Я хочу, как бы меня ни ругали зрители, представить и эту точку зрения, в обществе есть эти люди, они доказывают, что создание такой исторической ВЧК – это дело хорошее, эволюция исторических взглядов российской власти идет в правильном направлении. Давайте послушаем Павла Пожигайло, с которым беседовал Артур Давлетшин.
Артур Давлетшин: К чему стремится власть на историческом поле?
Павел Пожигайло: Собственно, как любая власть, как любая страна, государство стремится к тому, чтобы это государство сохранить. Безусловно, вопрос истории, с моей точки зрения, вопрос ключевой с точки зрения существования государства в тех границах, которые сегодня есть. Более того, государство определяется народом. В России народ многонациональный, поэтому вопрос истории, в которой сложился этот народ, сложилась эта нация, он очень важный. Если, например, переписать историю, то и государства не будет.
Сегодня, с моей точки зрения, есть некие технологии, которые позволяют менять ментальность, менять отношение к своей истории. В конечном итоге это может позволить развалить государство. Например, если брать Россию, огромное количество народов, конечно, в современном мире, когда есть интернет, когда есть глобальные средства массовой информации, рассказать, какие хорошие северные народы, какой плохой русский народ или какой хороший Кавказ, какой плохой русский народ и так далее, можно просто развалить Россию на огромное количество маленьких государств. Для того чтобы этого не случилось, безусловно, нужно некое согласие в обществе, в государстве в отношении своей истории.

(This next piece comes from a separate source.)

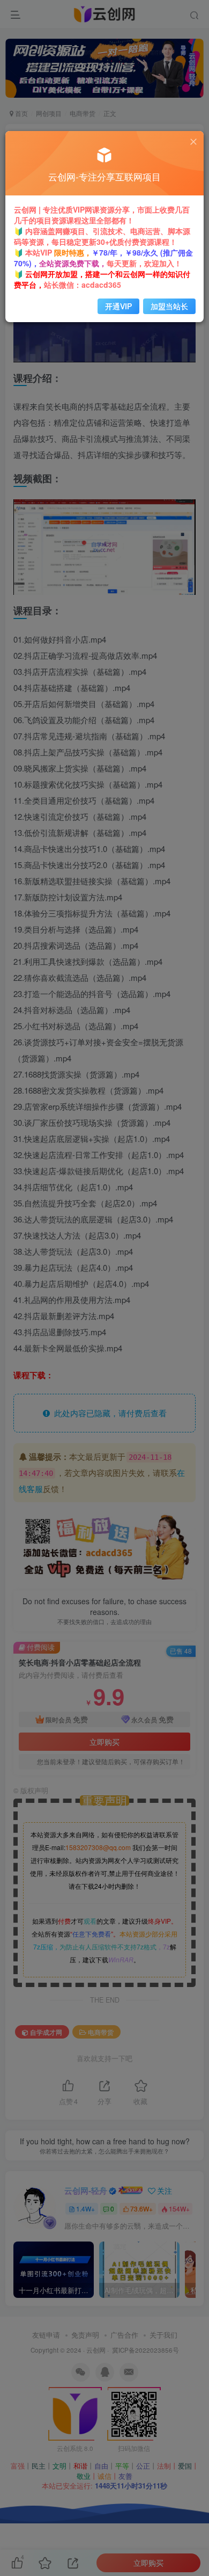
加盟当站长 (169, 306)
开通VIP (118, 306)
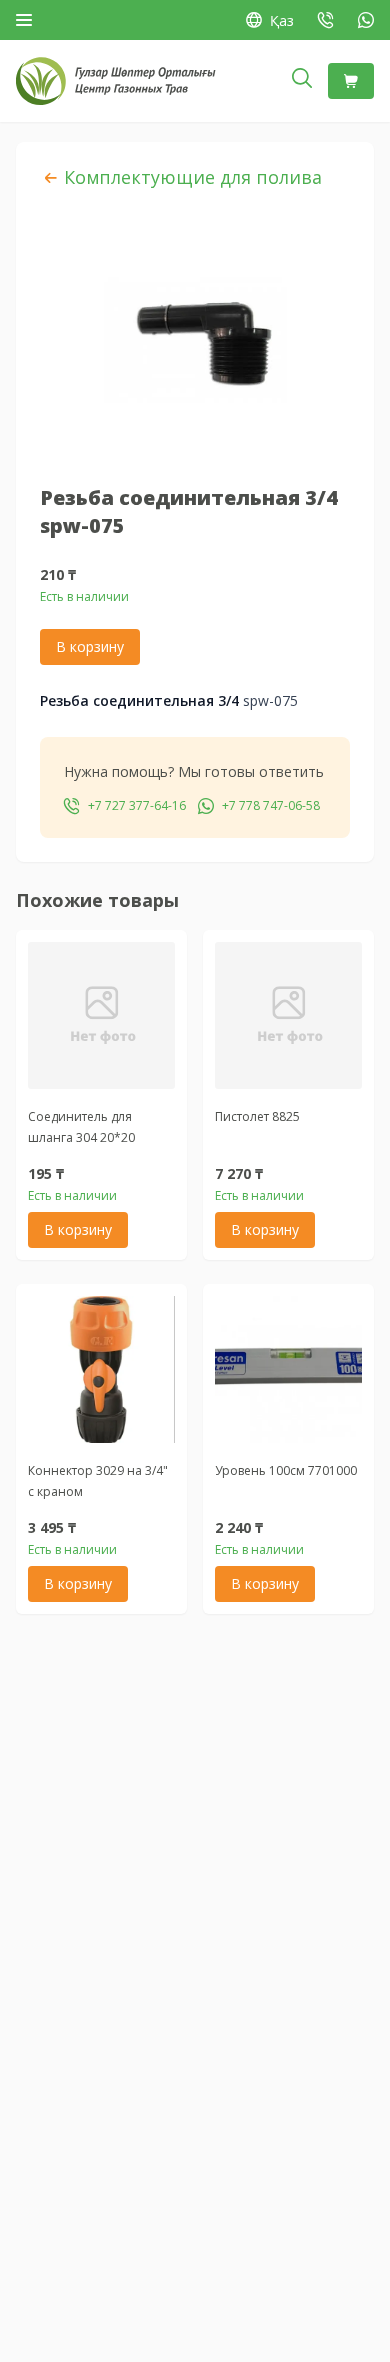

Поэтому сейчас Мединский не просто Мединский, Мединский – советник президента. Насколько я понимаю, сейчас есть задача в некотором смысле иметь единый взгляд на историю России, чтобы противостоять вероятности вольной интерпретации этой истории. В конечном итоге цель не стоит в том, чтобы докопаться до каких-то истин, а для того, чтобы посеять сомнения в том, нужно ли такое большое государство, нужен ли такой народ.
Никита Соколов: На мой взгляд, его мало кто разделяет, но чем дольше я живу, а живу я уже довольно, тем больше я убеждаюсь, что политики должны держаться от истории на расстоянии пушечного выстрела. Вся предыдущая история человечества до торжества некоторых гуманитарных идеалов во второй половине ХХ века – это история чрезвычайно подлая, кровавая, наполненная событиями гадкими, воспоминания о которых и народы, и социальные группы, и социальные классы будет только разводить, а не объединять.
Объединить страну может только некоторое видение будущего, некоторые моральные ориентиры, которые мы видим в будущем. Да, в прошлом у нас всякие грехи и преступления, но вот в будущем мы намерены жить иначе и достигать некоторой разумной и гуманной цели. Так, мне кажется, должна быть устроена политика, политики должны от истории держаться подальше.
Михаил Соколов: В данном случае мы видим как раз желание опираться на какие-то великие достижения, а эти великие достижения, набор их в ХХ веке представляет власть, видимо, главное – это победа опять же не во Второй мировой, а в Великой Отечественной войне, что-то еще типа космоса, развития науки, в общем, что-то такое из опыта СССР, некий позитив. Вычленить и сказать: мы продолжатели великого дела Ленина, Сталина, Хрущева, Хрущева не надо упоминать, Брежнева тоже и Андропова, конечно.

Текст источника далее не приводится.